Вот так вот взял и в обход тысячи экспериментов, что на меня совсем не похоже, плюхнул воду в кислоту и смотрю, что будет. К слову сказать, предсказуемо. Произошел взрыв.

Она вытянула губы, чтобы произнести первое слово, но только выпустила через них воздух. Потянула меня за волосы. А сократив разницу в росте, принялась, оправдывая все прозвища и ассоциации, терзать мой рот поцелуями, жадными, рваными, глубокими, точно добычу рвать. Сказать, что ее теневая сторона заводила, не сказать ничего!

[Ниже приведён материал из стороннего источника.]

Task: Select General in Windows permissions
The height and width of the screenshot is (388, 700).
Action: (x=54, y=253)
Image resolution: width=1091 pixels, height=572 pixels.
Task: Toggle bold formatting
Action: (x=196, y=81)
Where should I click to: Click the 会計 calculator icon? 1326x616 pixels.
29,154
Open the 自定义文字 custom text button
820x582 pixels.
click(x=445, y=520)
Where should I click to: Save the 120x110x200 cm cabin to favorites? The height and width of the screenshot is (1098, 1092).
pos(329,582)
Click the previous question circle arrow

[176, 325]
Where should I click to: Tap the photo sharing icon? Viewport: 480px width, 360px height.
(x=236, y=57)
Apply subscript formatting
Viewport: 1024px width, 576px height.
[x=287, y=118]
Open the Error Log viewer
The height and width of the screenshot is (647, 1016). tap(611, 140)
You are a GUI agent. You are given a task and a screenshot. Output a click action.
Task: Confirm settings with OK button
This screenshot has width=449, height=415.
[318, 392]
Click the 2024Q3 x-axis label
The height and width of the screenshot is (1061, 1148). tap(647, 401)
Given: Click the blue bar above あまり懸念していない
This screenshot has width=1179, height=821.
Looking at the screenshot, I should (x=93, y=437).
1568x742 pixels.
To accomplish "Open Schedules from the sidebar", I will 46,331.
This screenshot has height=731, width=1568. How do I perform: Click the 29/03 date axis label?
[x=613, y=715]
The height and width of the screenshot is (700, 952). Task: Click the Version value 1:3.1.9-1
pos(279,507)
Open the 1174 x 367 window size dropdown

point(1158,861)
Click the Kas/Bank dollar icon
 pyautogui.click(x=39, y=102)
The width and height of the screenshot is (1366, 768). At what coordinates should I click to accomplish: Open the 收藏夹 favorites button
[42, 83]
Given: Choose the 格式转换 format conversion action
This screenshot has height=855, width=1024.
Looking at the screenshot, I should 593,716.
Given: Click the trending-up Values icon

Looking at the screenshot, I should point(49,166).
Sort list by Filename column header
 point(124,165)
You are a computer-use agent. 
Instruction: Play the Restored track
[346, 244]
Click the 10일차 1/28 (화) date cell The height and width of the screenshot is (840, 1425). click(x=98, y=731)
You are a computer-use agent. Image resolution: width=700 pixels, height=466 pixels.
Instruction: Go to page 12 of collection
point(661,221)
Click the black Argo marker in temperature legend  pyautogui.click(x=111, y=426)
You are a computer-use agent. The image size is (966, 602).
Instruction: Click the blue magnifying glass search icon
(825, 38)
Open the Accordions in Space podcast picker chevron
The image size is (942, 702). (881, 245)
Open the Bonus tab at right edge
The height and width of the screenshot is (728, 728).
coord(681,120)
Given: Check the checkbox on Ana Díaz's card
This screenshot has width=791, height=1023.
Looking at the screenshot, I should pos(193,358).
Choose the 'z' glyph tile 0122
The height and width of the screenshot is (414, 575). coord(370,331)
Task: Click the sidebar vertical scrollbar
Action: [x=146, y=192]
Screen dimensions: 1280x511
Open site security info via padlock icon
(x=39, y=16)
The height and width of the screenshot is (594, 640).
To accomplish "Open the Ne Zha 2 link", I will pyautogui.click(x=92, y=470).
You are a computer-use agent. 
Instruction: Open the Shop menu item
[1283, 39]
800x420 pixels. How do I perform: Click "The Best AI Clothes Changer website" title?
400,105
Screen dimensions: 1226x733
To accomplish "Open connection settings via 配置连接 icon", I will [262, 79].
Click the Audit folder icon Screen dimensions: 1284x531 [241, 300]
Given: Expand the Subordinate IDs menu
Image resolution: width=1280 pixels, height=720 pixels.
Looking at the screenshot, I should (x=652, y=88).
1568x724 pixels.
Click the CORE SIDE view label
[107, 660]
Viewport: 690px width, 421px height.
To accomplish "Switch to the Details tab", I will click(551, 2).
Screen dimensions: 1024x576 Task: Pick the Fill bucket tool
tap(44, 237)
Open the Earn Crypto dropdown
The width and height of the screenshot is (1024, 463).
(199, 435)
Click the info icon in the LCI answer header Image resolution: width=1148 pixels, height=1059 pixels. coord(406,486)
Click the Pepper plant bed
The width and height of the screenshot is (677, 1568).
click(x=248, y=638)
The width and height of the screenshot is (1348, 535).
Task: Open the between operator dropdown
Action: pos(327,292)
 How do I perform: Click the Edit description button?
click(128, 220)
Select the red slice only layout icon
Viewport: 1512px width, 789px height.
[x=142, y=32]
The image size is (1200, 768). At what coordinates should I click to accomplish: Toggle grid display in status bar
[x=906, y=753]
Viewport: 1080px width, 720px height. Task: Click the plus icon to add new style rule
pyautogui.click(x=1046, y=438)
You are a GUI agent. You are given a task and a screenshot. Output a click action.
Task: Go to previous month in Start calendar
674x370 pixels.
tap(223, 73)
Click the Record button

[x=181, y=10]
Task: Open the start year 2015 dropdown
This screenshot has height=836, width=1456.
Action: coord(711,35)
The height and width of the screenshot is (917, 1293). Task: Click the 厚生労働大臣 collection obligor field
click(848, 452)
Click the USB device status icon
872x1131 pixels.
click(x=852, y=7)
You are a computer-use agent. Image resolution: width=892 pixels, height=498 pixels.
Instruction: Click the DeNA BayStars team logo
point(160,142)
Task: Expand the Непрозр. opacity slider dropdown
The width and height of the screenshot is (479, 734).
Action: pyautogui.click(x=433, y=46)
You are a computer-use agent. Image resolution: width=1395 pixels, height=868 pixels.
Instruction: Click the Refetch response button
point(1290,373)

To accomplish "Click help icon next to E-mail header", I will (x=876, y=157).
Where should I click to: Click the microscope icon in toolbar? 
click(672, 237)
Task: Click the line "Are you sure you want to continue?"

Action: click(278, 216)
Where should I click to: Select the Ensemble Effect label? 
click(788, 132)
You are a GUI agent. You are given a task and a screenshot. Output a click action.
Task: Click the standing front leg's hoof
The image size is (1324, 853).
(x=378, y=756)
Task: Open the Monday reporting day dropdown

Забываться с ней было легко и естественно, как дышать. Только ощутив структуру хлопкового белья, не идущего ни в какое сравнение с гладкостью кожи, почувствовав, что пальцы неумолимо там, где слишком горячо, понял: мы как дети. И не пристало двум взрослым людям тискаться по классам. Пусть даже и закрытым таким комплексом охранных чар, от которых любопытствующий ляжет горсткой пепла, не подлежащей восстановлению. Бываю я в малом неумерен и несдержан!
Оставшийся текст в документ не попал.